Asynchronous Flow
AsyncFlow
is an “async version” of the Flow
class.
The quote mark represents the explicit async when using AsyncFlow
.
While synchronous from outside, Flow
also runs asynchronously under the hood: it manages the eventloop(s) for scheduling the jobs. If the user wants more control over the eventloop, then AsyncFlow
can be used.
Create AsyncFlow
To create an AsyncFlow
, simply
from jina import AsyncFlow
f = AsyncFlow()
There is also a sugary syntax Flow(asyncio=True)

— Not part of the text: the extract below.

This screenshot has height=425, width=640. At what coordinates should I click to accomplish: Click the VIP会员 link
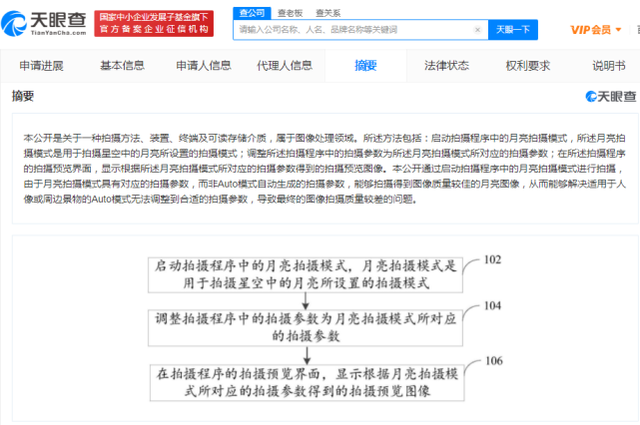click(x=590, y=30)

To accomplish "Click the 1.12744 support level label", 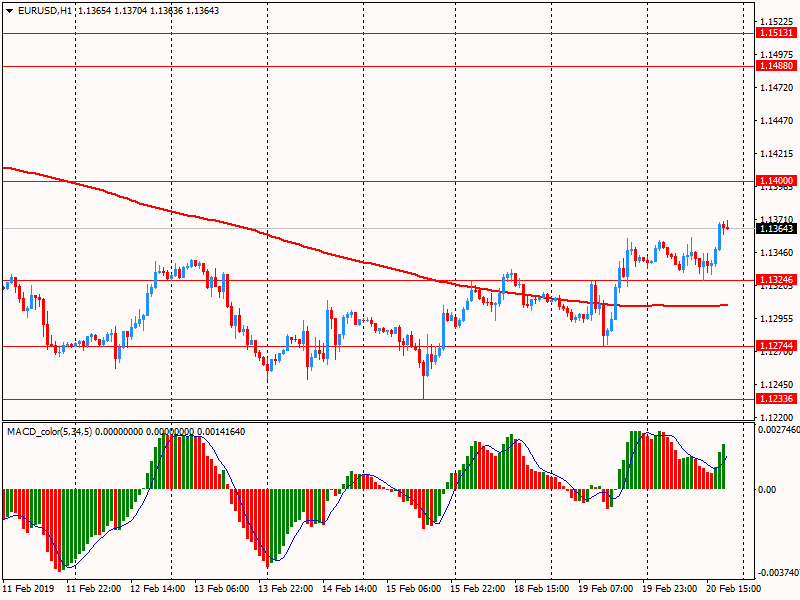I will tap(776, 346).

for initiating an AsyncFlow
object.
from jina import Flow
f = Flow(asyncio=True)
Input & output
Unlike Flow
, AsyncFlow
accepts input and output functions as async generators. This is useful when your data sources involve other asynchronous libraries (e.g. motor for MongoDB):
import asyncio
from jina import AsyncFlow, Document
async def async_inputs():
for _ in range(10):
yield Document()
await asyncio.sleep(0.1)
with AsyncFlow().add() as f:
async for resp in f.post('/', async_inputs):
print(resp)
Using AsyncFlow for overlapping heavy-lifting job
AsyncFlow
is particularly useful when Jina and another heavy-lifting job are running concurrently:
import time
import asyncio
from jina import AsyncFlow, Executor, requests
class HeavyWork(Executor):
@requests
def foo(self, **kwargs):
time.sleep(5)
async def run_async_flow_5s():
with AsyncFlow().add(uses=HeavyWork) as f:
async for resp in f.post('/'):
print(resp)
async def heavylifting(): # total roundtrip takes ~5s
print('heavylifting other io-bound jobs, e.g. download, upload, file io')
await asyncio.sleep(5)
print('heavylifting done after 5s')
async def concurrent_main(): # about 5s; but some dispatch cost, can't be just 5s, usually at <7s
await asyncio.gather(run_async_flow_5s(), heavylifting())
if __name__ == '__main__':
asyncio.run(concurrent_main())
AsyncFlow
is very useful when using Jina inside a Jupyter Notebook, where it can run out-of-the-box.